Bacterial isolates and susceptibilities

The absolute number of ESBL-producing isolates remained very low until 2003, increased slightly in 2004, remained stable until 2008 and then in 2009 there was an abrupt increase in the numbers of ESBL producers identified (Table 1). During 2000–03, 33% of cases were classified as community onset and 67% as hospital acquired; the community cases increased to 53% during 2004–08 while the hospital cases decreased to 47%. During 2009, the community and hospital cases returned to 34% and 66%, respectively. There was a significantly increasing proportion of isolates that were ESBL producers during the years of the study (P < 0.001). The rate of isolation of ESBL producers was >8-fold higher in 2009 as compared with 2000 [24/2023 (1.2%) versus 2/1440 (0.1%); P = 0.0002].

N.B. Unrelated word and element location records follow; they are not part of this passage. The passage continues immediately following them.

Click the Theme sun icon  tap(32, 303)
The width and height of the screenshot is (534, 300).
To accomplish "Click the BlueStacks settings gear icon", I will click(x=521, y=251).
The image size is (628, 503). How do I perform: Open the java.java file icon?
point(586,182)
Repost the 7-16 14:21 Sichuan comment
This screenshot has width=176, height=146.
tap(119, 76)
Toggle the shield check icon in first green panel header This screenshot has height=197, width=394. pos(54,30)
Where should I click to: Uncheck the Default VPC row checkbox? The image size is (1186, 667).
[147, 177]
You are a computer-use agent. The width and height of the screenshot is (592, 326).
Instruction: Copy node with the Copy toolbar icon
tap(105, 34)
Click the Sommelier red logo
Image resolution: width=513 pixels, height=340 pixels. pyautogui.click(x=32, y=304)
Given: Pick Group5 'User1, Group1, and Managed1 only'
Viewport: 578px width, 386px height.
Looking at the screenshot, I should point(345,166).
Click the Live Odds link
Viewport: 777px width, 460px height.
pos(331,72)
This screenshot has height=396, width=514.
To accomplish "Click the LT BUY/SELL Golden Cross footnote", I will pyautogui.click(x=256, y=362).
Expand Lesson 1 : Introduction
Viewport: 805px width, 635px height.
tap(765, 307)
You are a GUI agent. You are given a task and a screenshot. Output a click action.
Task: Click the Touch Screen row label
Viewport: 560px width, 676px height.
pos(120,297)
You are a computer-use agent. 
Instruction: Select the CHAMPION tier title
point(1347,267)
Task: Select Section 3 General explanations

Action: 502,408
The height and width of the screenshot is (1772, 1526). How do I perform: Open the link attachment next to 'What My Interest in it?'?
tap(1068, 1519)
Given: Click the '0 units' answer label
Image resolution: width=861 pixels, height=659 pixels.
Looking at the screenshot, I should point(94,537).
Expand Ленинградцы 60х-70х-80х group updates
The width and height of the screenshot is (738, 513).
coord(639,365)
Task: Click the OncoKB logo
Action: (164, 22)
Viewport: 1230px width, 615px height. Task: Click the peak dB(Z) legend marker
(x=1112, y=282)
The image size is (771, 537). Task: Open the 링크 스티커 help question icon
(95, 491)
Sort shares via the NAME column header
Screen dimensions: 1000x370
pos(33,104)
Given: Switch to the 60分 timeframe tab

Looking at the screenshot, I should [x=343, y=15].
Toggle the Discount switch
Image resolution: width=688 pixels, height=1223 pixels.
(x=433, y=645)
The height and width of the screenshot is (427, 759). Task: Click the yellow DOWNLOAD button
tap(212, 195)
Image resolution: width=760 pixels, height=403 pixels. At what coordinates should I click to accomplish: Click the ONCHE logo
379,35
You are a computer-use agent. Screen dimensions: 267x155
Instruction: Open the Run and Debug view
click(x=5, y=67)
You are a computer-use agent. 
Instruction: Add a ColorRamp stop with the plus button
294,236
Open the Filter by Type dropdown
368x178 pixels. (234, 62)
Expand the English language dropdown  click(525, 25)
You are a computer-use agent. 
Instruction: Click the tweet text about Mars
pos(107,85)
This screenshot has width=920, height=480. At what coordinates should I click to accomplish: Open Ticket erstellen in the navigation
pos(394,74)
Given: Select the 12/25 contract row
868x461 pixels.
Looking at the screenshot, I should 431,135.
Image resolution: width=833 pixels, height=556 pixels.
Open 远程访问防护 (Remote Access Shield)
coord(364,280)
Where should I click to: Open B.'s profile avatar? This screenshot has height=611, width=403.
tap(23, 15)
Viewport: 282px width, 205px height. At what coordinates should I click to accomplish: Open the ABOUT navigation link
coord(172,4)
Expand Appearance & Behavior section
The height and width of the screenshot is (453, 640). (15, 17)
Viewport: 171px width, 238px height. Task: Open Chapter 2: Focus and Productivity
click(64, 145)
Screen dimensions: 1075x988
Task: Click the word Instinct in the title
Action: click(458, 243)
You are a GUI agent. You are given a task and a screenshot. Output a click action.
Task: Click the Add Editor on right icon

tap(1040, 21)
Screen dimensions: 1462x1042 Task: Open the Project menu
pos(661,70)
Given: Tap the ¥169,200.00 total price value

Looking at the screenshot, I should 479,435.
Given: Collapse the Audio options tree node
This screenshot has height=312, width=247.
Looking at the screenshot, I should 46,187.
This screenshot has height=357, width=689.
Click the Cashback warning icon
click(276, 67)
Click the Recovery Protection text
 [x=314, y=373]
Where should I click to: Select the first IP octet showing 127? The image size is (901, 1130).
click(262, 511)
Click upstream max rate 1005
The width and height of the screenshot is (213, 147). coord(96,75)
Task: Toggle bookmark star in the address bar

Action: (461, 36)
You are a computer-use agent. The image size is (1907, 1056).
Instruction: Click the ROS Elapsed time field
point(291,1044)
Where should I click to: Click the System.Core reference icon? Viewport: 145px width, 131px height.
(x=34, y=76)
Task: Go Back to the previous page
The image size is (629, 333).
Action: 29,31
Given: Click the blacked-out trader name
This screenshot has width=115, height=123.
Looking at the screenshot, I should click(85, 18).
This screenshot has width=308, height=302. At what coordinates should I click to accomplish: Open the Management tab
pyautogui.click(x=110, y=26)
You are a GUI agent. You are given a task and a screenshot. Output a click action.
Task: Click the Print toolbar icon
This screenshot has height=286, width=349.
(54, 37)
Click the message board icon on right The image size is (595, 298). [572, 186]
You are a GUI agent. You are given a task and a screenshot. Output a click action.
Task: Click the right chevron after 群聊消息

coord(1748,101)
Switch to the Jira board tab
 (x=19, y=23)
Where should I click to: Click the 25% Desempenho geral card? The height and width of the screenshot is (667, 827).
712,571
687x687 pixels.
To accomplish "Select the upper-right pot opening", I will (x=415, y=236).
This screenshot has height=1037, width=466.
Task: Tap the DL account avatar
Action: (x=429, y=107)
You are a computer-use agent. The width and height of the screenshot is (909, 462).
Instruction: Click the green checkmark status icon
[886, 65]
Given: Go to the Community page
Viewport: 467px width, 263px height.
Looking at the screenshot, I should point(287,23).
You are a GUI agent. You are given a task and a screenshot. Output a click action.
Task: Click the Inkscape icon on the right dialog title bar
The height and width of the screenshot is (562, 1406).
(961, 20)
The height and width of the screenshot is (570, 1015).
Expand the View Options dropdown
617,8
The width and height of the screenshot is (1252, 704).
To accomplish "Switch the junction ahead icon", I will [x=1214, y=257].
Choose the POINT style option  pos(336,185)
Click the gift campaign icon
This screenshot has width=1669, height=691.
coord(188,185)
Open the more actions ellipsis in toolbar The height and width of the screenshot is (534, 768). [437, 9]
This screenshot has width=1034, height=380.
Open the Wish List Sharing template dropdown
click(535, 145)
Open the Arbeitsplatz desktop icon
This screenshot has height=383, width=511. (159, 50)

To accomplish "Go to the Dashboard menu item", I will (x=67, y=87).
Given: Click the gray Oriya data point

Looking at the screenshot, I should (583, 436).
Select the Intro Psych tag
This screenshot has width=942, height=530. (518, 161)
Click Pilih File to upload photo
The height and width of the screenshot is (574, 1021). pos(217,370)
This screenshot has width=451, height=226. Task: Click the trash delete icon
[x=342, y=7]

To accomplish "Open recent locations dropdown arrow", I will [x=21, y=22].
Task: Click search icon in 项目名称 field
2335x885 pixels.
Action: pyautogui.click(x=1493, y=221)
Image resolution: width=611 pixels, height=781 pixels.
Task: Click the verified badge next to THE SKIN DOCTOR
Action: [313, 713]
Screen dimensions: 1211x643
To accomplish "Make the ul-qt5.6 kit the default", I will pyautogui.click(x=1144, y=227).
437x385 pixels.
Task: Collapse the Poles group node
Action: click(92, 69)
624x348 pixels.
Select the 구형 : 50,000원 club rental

Of the 89 isolates included in this study, 39 (44%) were non-susceptible (i.e. either intermediate or resistant) to amoxicillin/clavulanic acid, 23 (26%) to piperacillin/tazobactam, 58 (65%) to trimethoprim/sulfamethoxazole, 35 (39%) to tobramycin, 24 (27%) to gentamicin, 4 (4%) to amikacin and 32 (36%) to ciprofloxacin. No resistance to meropenem or ertapenem was detected using the 2011 CLSI breakpoints. There was a significant increase in non-susceptibility to trimethoprim/sulfamethoxazole, ciprofloxacin, gentamicin and tobramycin during the latter part of the study [i.e. during 2000–04, 4/13 (31%) of K. pneumoniae isolated were non-susceptible to trimethoprim/sulfamethoxazole, 1/13 (8%) was non-susceptible to ciprofloxacin, 1/13 (8%) was non-susceptible to gentamicin and 1/13 (8%) was non-susceptible to tobramycin, and during 2005–09, 54/76 (71%) of K. pneumoniae isolated were non-susceptible to trimethoprim/sulfamethoxazole, 31/76 (41%) were non-susceptible to ciprofloxacin, 23/76 (30%) were non-susceptible to gentamicin and 34/76 (45%) were non-susceptible to tobramycin]. The increase in trimethoprim/sulfamethoxazole non-susceptibility was associated with the presence of ST20, while the increase in ciprofloxacin, gentamicin and tobramycin non-susceptibility was associated with the presence of ST575 and isolates positive for the PMQR determinants aac(6′)-Ib-cr and qnrB.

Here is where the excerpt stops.